### What is being asked
Output only the lines of the entries that follow, starting at the one with "Task: Click the peak" and running down to the one with "The image size is (525, 516).", both included and unchanged.
Input material Start Marker
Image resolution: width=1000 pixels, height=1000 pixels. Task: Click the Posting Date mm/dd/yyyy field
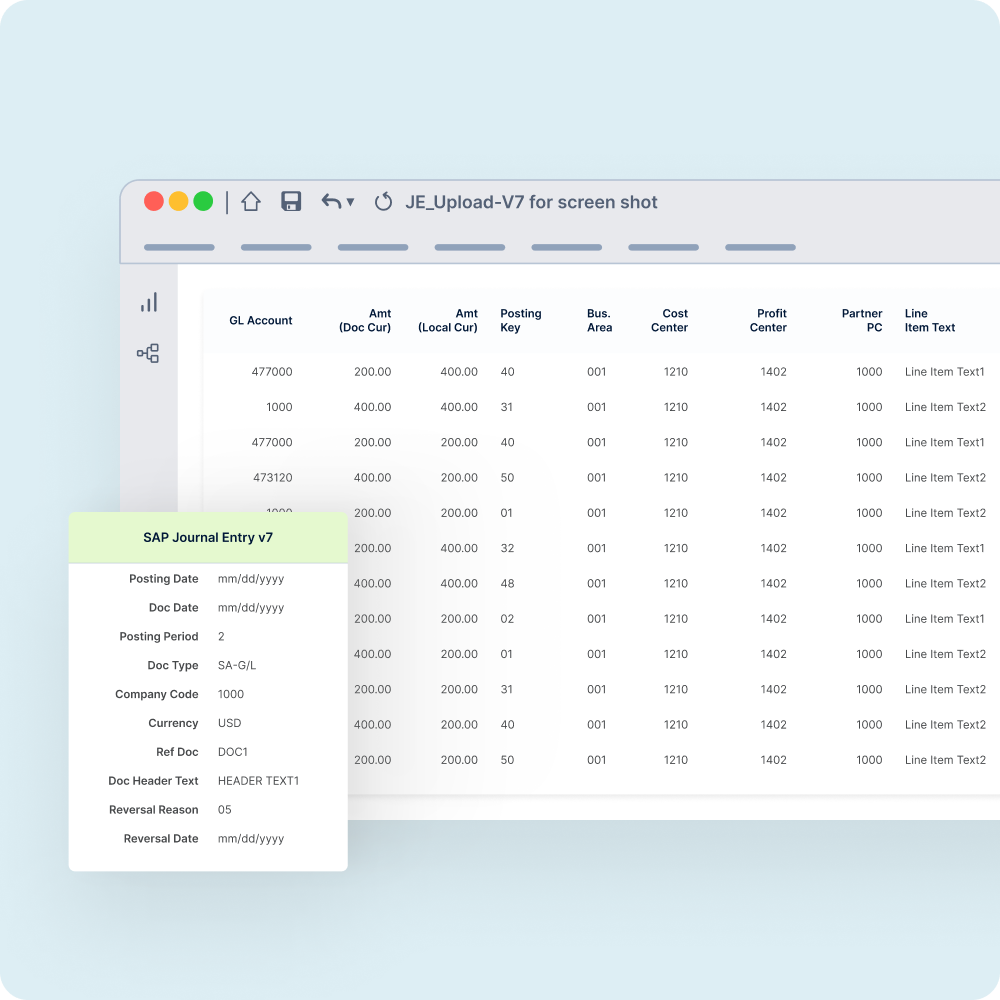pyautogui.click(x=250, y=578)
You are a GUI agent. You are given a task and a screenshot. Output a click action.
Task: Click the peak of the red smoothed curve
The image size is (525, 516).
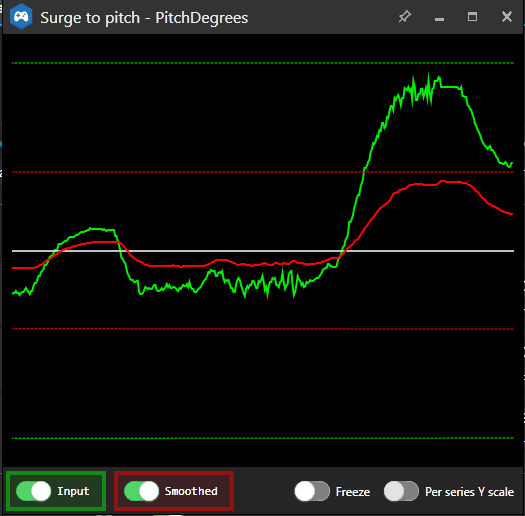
Input material End Marker
Input material Start Marker
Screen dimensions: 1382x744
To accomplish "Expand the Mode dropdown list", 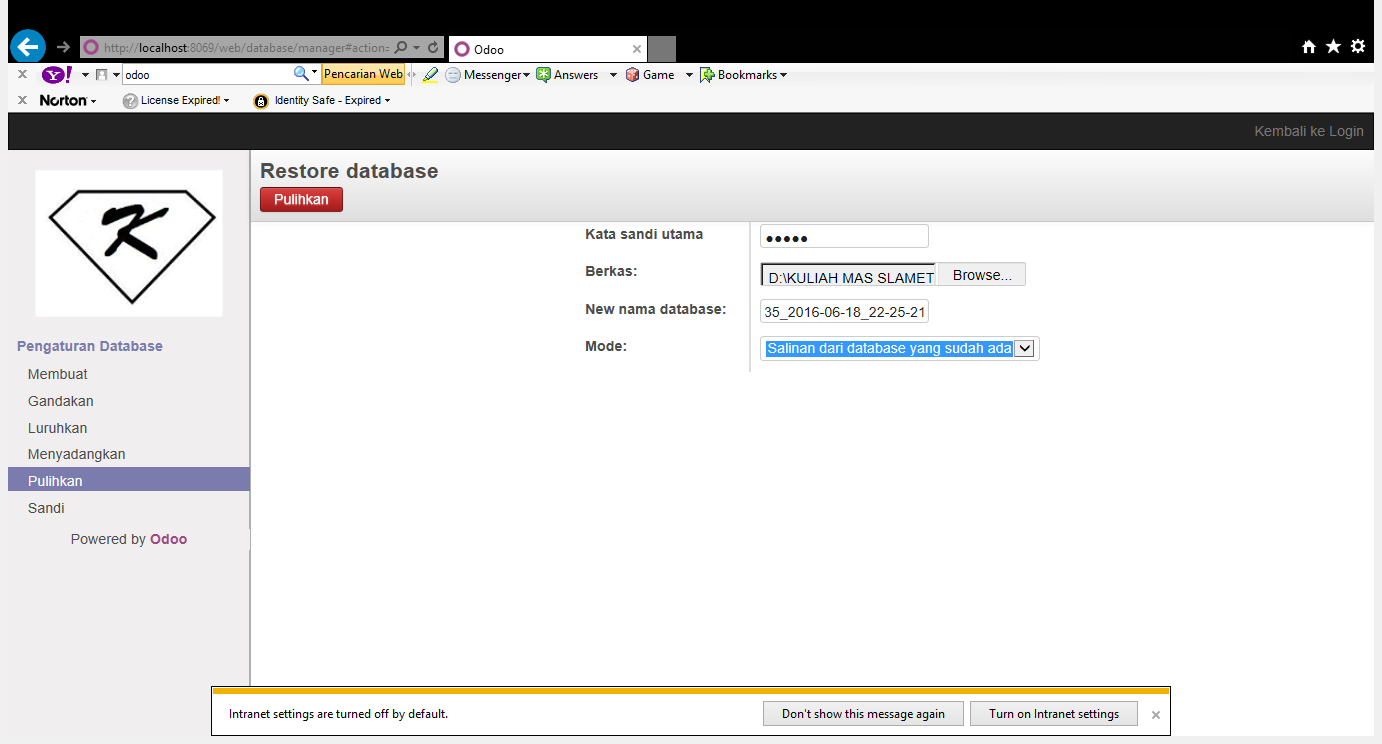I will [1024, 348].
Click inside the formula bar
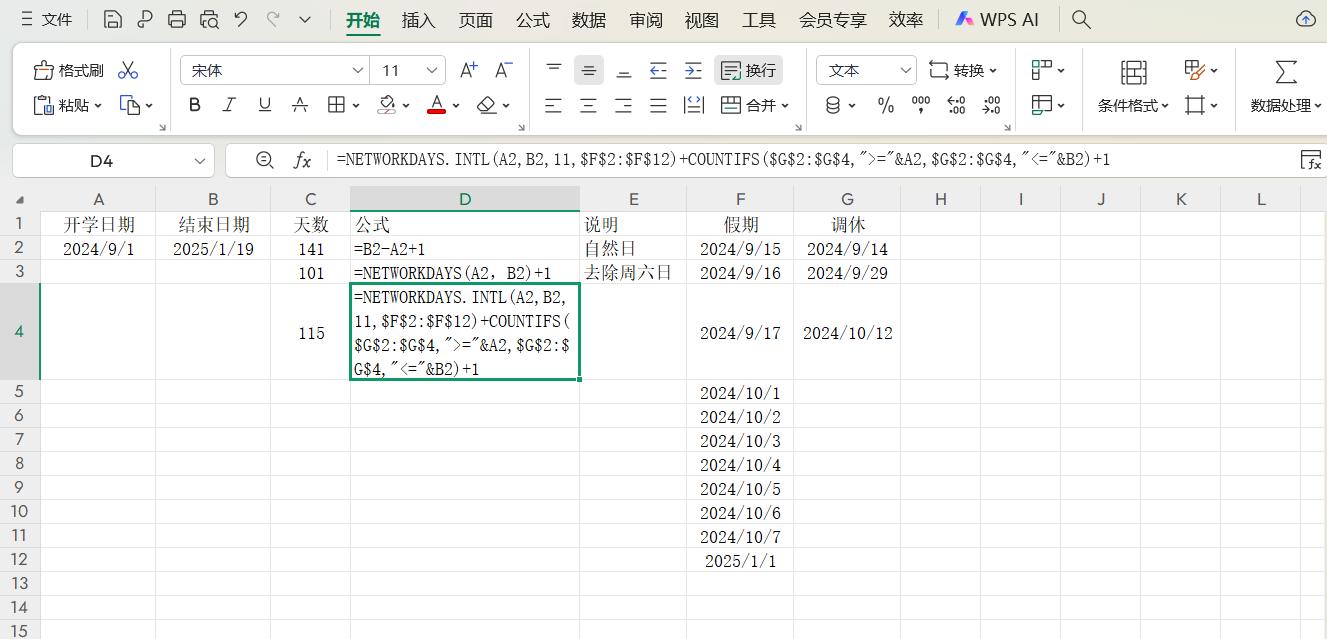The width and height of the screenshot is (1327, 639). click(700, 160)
Input material End Marker
### Solved problem
Task: Click the peak of the red smoothed curve
The image size is (525, 516).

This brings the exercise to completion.